In the United States, the blast that triggered the Civil War happened at Fort Sumter. Today, the world holds its breath that history will not say the same about the blast that leveled the Golden Dome mosque in Iraq, a religious shrine that has been holy to Shiites for more than a millennium.
The United States military continues to report that things are not as bad as they look. But versions of events from the area are hard to sort. The U.S. ambassador is sounding a hopeful note that the fabric of democracy is holding. And cooler heads on both the Shiite and Sunni sides are asking for an end to the violence.
On the other hand, if things are even half as bad as they appear, the bombing has been a jolt to the goals of the United States and the ambitions of forward-looking Iraqis.
The Bush administration is couching the bombing as a ploy by terrorists to create distrust and anger among the nation's factions.
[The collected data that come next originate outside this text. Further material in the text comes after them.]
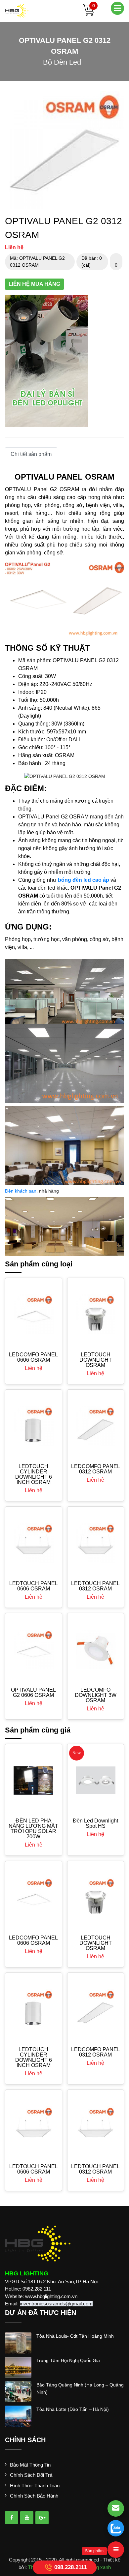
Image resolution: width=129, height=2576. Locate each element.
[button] (118, 96)
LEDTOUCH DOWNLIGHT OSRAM (95, 1360)
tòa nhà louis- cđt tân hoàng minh (75, 2336)
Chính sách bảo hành (34, 2496)
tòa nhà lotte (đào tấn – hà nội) (72, 2409)
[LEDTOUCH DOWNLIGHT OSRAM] (96, 1314)
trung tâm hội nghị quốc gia (68, 2360)
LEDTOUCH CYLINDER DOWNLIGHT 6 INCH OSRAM (33, 1474)
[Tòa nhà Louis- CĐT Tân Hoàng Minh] (18, 2342)
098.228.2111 (70, 2567)
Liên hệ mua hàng (34, 284)
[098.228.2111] (116, 2528)
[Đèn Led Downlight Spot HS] (96, 1780)
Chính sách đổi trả (31, 2475)
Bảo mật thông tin (30, 2465)
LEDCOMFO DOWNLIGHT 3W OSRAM (95, 1695)
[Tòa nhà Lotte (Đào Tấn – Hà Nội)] (18, 2415)
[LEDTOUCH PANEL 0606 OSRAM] (34, 1543)
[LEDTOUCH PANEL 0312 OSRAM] (96, 1543)
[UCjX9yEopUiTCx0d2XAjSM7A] (42, 2517)
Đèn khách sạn (20, 1191)
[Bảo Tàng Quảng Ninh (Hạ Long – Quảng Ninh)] (18, 2391)
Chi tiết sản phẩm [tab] (31, 454)
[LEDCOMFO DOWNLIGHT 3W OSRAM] (96, 1650)
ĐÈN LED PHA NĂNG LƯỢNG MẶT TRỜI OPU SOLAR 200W (33, 1828)
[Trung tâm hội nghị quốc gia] (18, 2366)
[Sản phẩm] (116, 2549)
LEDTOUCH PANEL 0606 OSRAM (33, 1586)
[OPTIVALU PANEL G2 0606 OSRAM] (34, 1650)
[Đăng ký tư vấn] (116, 2508)
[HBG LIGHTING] (17, 10)
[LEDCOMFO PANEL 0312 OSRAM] (96, 1426)
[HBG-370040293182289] (11, 2517)
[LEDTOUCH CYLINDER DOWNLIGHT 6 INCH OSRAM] (34, 1426)
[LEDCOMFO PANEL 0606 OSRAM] (34, 1314)
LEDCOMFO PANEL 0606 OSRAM (33, 1357)
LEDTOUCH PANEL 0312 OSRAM (95, 1586)
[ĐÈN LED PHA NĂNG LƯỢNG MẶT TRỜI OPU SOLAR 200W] (34, 1780)
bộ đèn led (62, 62)
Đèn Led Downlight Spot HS (95, 1823)
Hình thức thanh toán (35, 2485)
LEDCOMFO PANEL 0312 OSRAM (95, 1469)
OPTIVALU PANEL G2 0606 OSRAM (33, 1692)
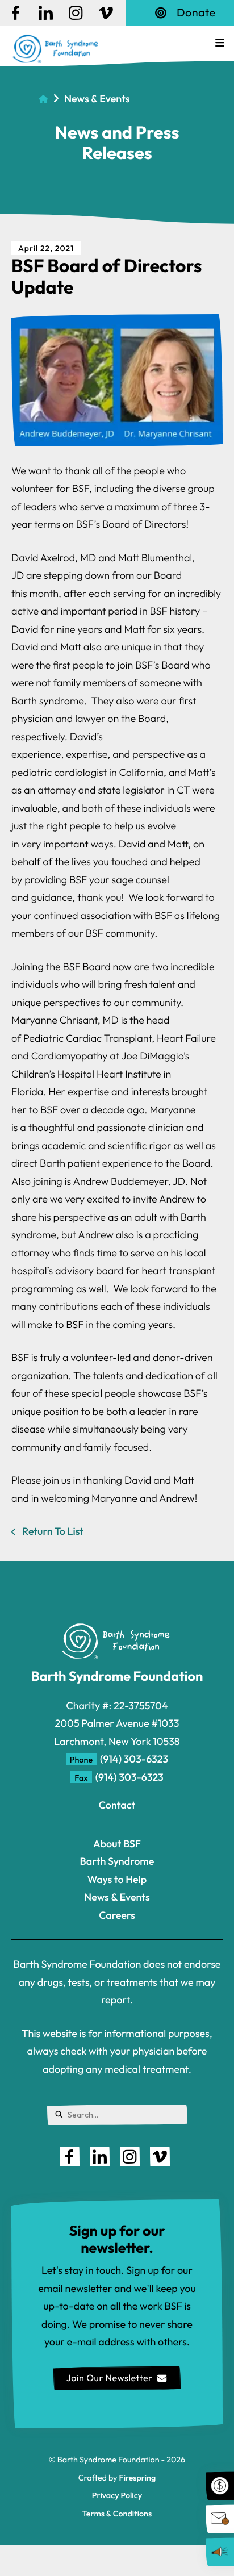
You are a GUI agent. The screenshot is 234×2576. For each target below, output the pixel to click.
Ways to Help (117, 1879)
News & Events (96, 98)
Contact (117, 1804)
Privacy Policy (117, 2495)
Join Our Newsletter (109, 2378)
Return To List (51, 1531)
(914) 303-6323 (134, 1758)
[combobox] (117, 2115)
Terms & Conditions (117, 2513)
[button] (220, 43)
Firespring (137, 2478)
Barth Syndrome (117, 1861)
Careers (117, 1915)
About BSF (117, 1843)
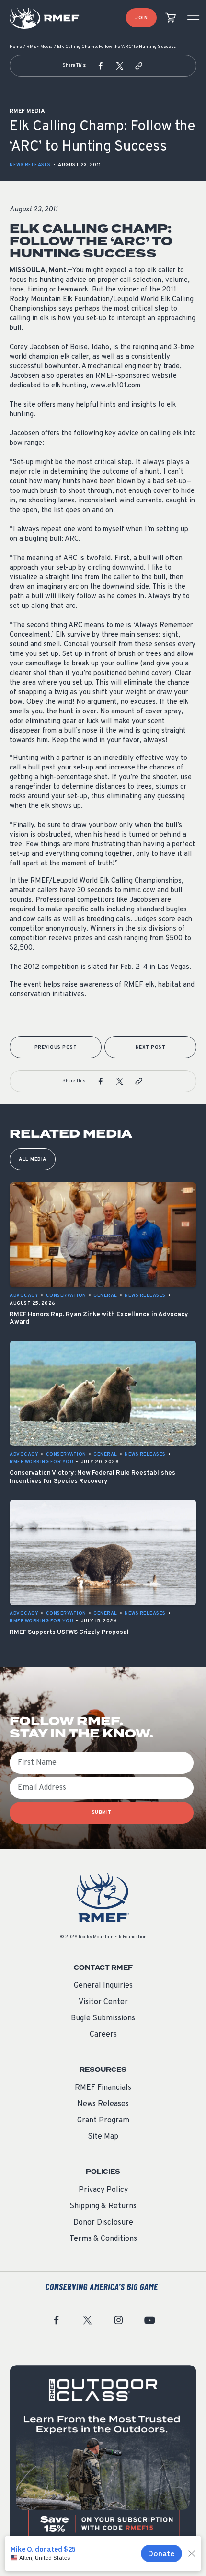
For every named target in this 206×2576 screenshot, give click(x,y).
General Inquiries (103, 1986)
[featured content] (103, 2458)
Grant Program (103, 2120)
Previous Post (55, 1047)
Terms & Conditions (103, 2239)
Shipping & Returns (103, 2206)
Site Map (103, 2137)
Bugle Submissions (103, 2018)
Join (141, 18)
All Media (32, 1159)
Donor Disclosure (103, 2222)
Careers (103, 2035)
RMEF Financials (103, 2088)
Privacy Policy (103, 2190)
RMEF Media (39, 47)
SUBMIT (102, 1812)
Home (16, 47)
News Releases (30, 165)
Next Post (151, 1047)
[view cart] (170, 18)
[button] (100, 65)
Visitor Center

Sadly, the nation's factions have been caught up in so much distrust and anger that they can't hear the president's voice. Again, the W.B. Yeats poem "Second Coming" comes to mind. The fear is the "center will not hold" and things will "fly apart." The falcon seems to be drifting beyond the voice of the falconer.
We urge what we have urged since the day of the first incursion into Iraq. We urge steadiness, cool heads and a willingness to stay focussed on the long view. For the chattering classes, the situation drips with irony. A nation that struggles mightily to keep church and state separated is trying to foster democracy in a land that struggles mightily to keep them linked together. Yet even the most brilliant journalistic minds are having a hard time making sense of things.
Amid the jumbled reports "the Iraqi security forces are caving in," "the Iraqi security forces are holding firm" what the situation doesn't need is another dose of passion. The situation needs America to be America to fly the flag of its values: optimism, an unbending belief in freedom, a willingness to absorb a blow from a foe and return it with double the resolve.
In the American Civil War, the side that had to win eventually won. But it took the patience of Job and the strength of Sampson to get the job done. Iraq may be half a world away, but those same qualities are being called on again. And again, the nation has no choice but to deliver them.